Which ring corresponds to which USB line in the Samsung S2 Pebble MP3/OGG player.
Note that you need 4 metal rings, not 3.

4-ring 3.5mm jack to USB connections:

 plug tip / 1st ring: D-/white
            2nd ring: D+/green
            3rd ring: ground/power supply negative pole/black
plug base / 4th ring: +5V/red


- Easiest is to cut a USB cable from an old/broken USB device, like an old
  mouse. Open the cable mantle and find the four colored USB cables inside.
  Connect those to the back side of your 4-ringed headphone jack.

- A three-ringed headphone jack will not work.

- If your pebble is glowing in an odd color and doesn't react as usual, you can
  reset it by disconnecting and reconnecting the battery (I got that while
  trying out the connections).
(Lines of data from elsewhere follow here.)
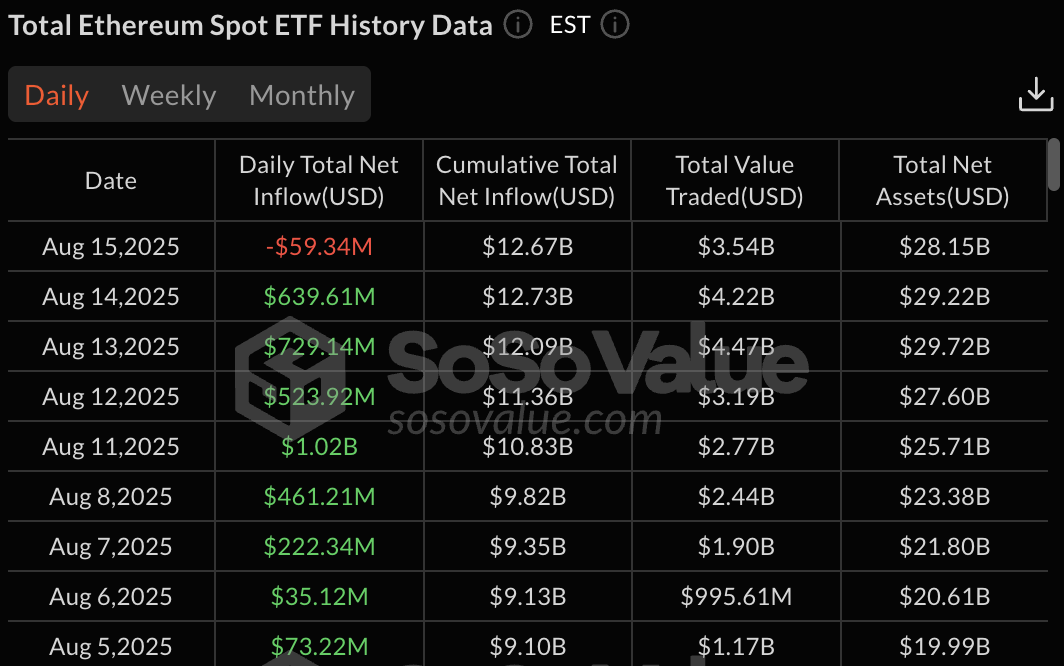The image size is (1064, 666).
Task: Click the red -$59.34M inflow value
Action: pos(318,245)
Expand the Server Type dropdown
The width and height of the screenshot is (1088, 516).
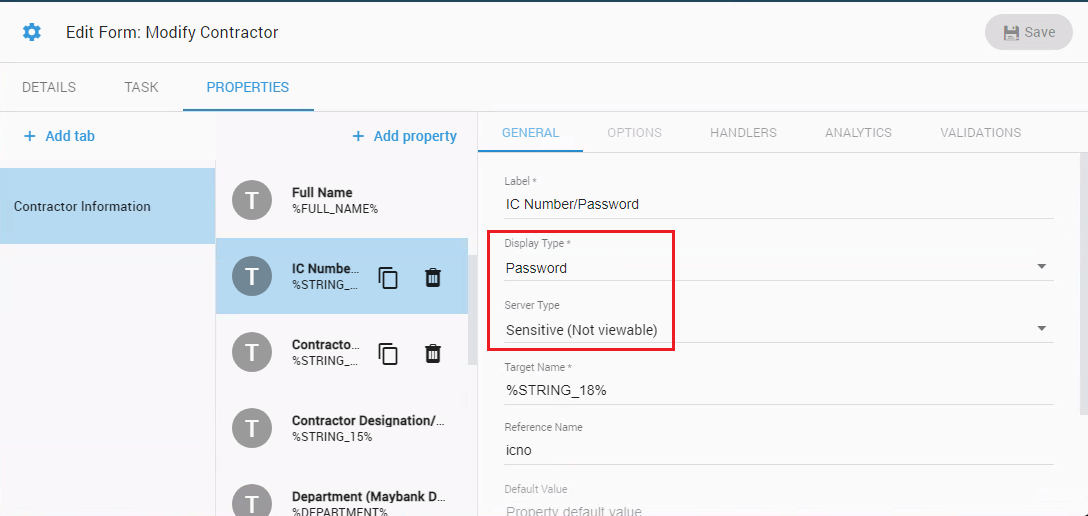click(1041, 329)
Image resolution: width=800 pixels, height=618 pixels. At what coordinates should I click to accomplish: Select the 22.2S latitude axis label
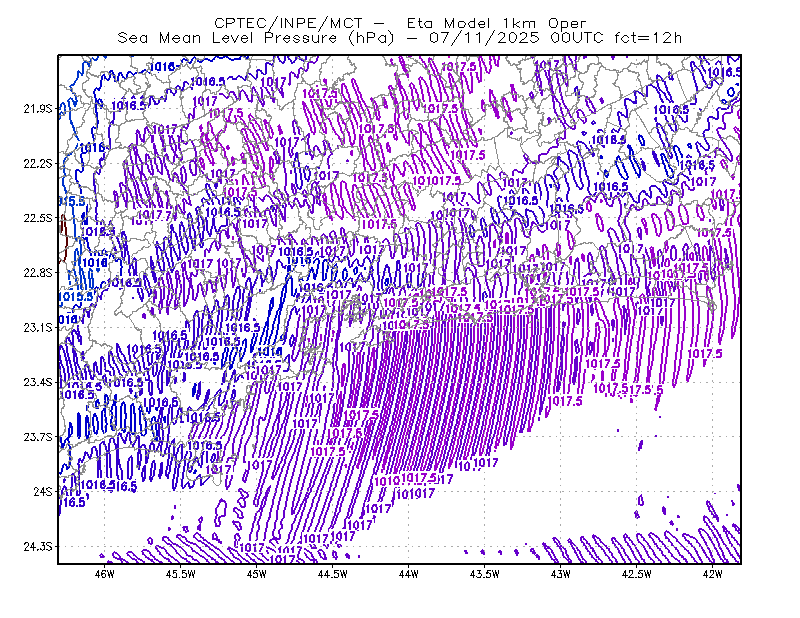pos(38,163)
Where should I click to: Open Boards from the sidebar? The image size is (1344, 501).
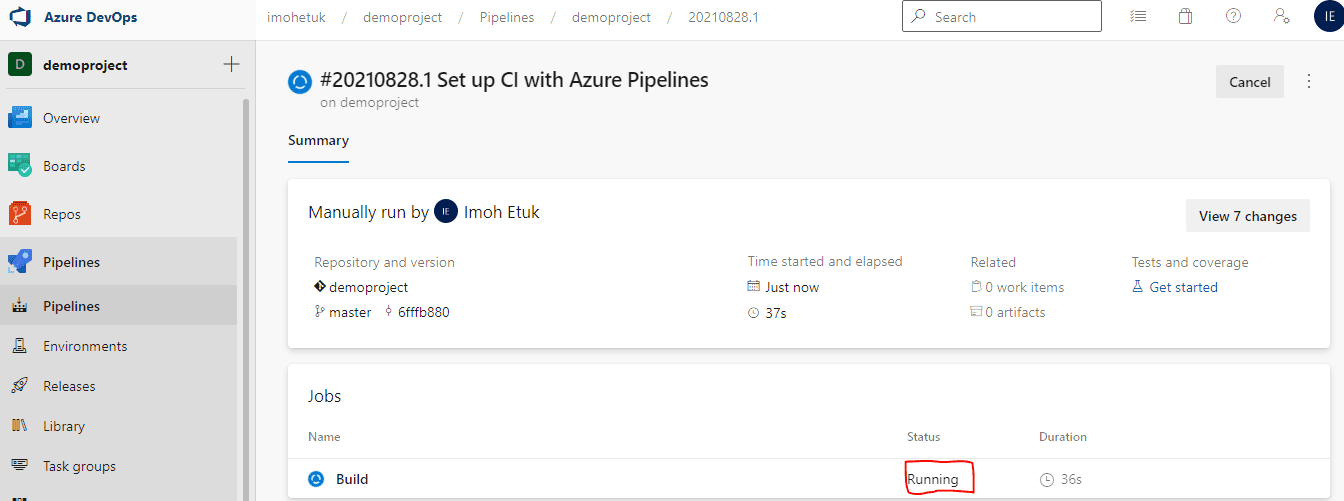pos(64,166)
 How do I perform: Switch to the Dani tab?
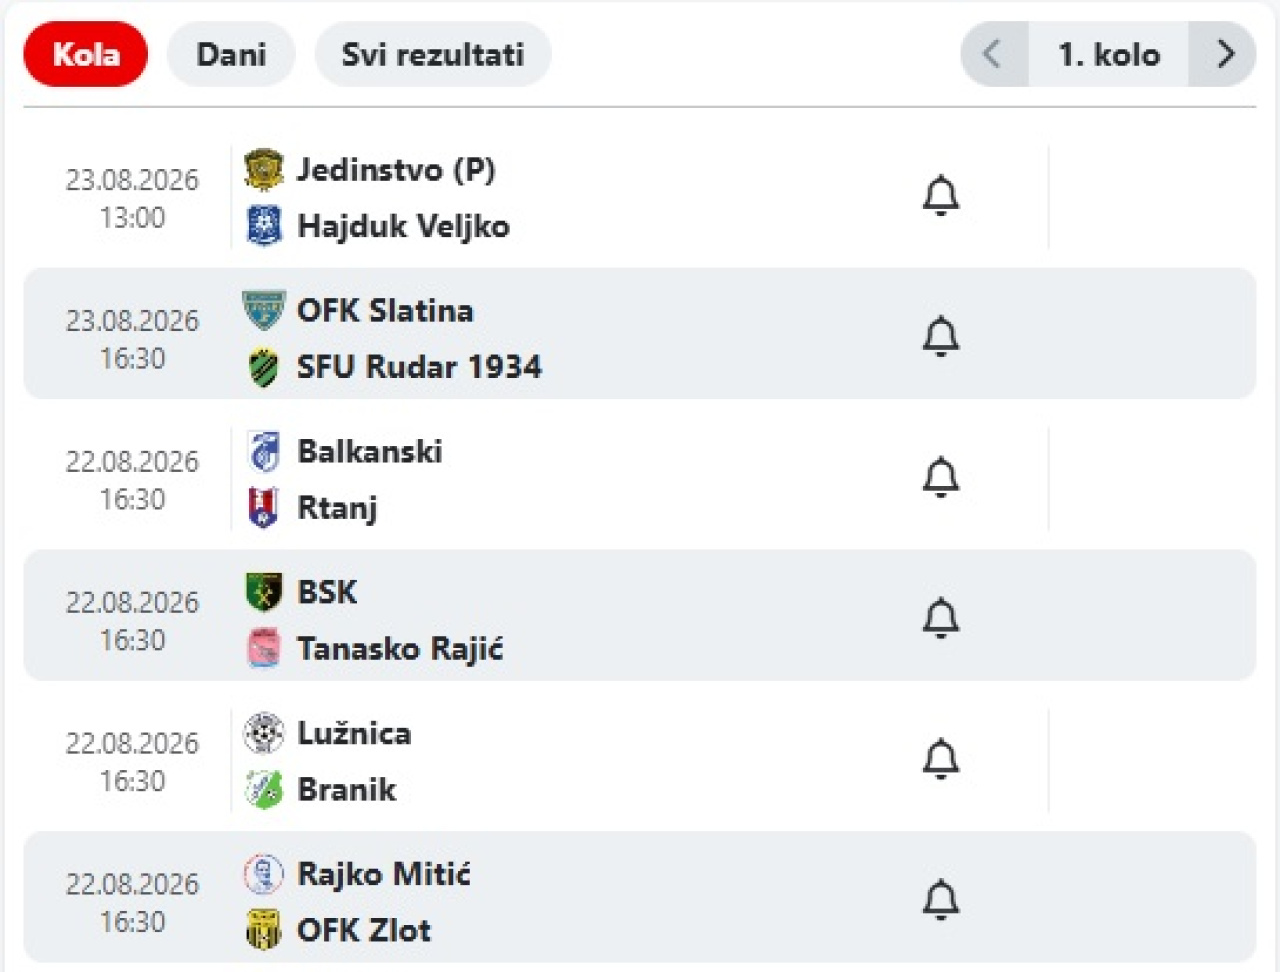tap(231, 54)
The case looks pretty closed, but it is quite
  easy to open it by inserting something flat into the groove on the pebble
  rim. No cutting is necessary, just use a blade to slightly open the gap
  between the case's halves, then use a small flat screwdriver or somesuch with
  mild force.  You can clip the halves apart by sliding it all around the rim.
  Inside, the battery is that package wrapped in shiny silver metal foil. The
  battery can be easily pulled out off its sticky tape. Finally, just pull the
  battery's plug, take a moment to think of something pleasant, then plug it
  right back in. The device has thus done a hard reset. Be careful not to
  bridge the battery terminals with your screw driver. They are sticking out
  of the plug.


Never plug this non-standard cable's 4-ringed end into any other device than
the Samsung S2 pebble!

The plug base ring is usually used as ground terminal in audio jacks. In the
S2 pebble's USB, the base ring is used for +5V instead. Imagine, and
do not do this,
just imagine you accidentally plugged the cable built by these instructions
both into a usb port and a headphone jack of your laptop: the USB's 5V supply
would be shorted to the audio GND. Something ought to fry.

Also, the +5V and GND rings are right next to each other and together take up
the space of the usual ground ring in audio applications alone. So it is
conceivable that a recepticle laid out for three rings may short out the S2
cable's first two rings. That would short out the power supply wires of the
USB, which is not a good idea. Things may blow.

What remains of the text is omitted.